ОТРЫВОК ТЕКСТА -
########

Удовлетворенная этим объяснением, она с достоинством удалилась.
А мэтр долго, со вкусом, рассказывал мне о своей жизни, о любви к музыке, но когда мое терпение иссякло и я довольно невежливо напомнил ему, что пришел за комментариями по поводу дела Михайлова, Магне заявил, что никакого дела нет, раздуть его не удастся и вскоре мсье Михайлова несомненно освободят.
Тогда еще никто не ведал, что швейцарская юстиция затеяла не уголовный, а сугубо политический процесс и что Михайлову предстоит томиться в одиночной камере два года и два месяца.
Каждые три месяца в женевском Дворце юстиции заседали судьи и каждый раз объявляли подследственному и его адвокатам, что не видят оснований для изменения меры пресечения. На каждом из этих заседаний, что для дальнейшего рассказа немаловажно, мне довелось присутствовать. Но вот, наконец, дело было передано в суд, методом лототронного жребия избрано жюри из шести присяжных и шести дублеров присяжных, процесс начался.

########

ФРАГМЕНТ ЛИСТИНГА -
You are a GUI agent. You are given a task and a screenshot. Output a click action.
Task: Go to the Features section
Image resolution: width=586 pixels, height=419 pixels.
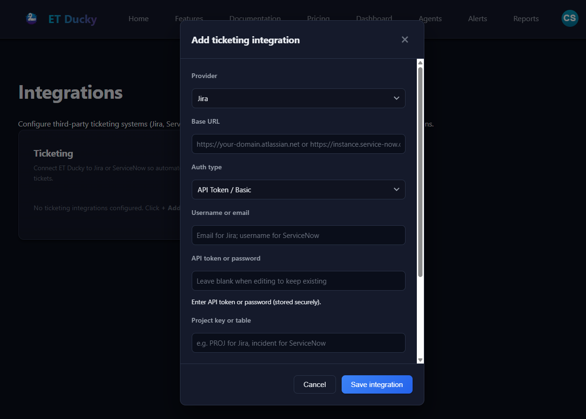coord(189,19)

########

УСЛОВИЕ ЗАДАЧИ -
Согласуются ли с отрывком о деле Михайлова утверждения ниже? Для каждого дайте ответ «да» или «нет» и процитируйте решающие слова отрывка без изменений.
1. Магне заявил, что Михайлова вскоре освободят.
2. Михайлов провел в одиночной камере три года.
3. Жюри состояло из двенадцати присяжных.

ОТВЕТ -
1. Да: «вскоре мсье Михайлова несомненно освободят».
2. Нет: «томиться в одиночной камере два года и два месяца».
3. Нет: «жюри из шести присяжных и шести дублеров присяжных».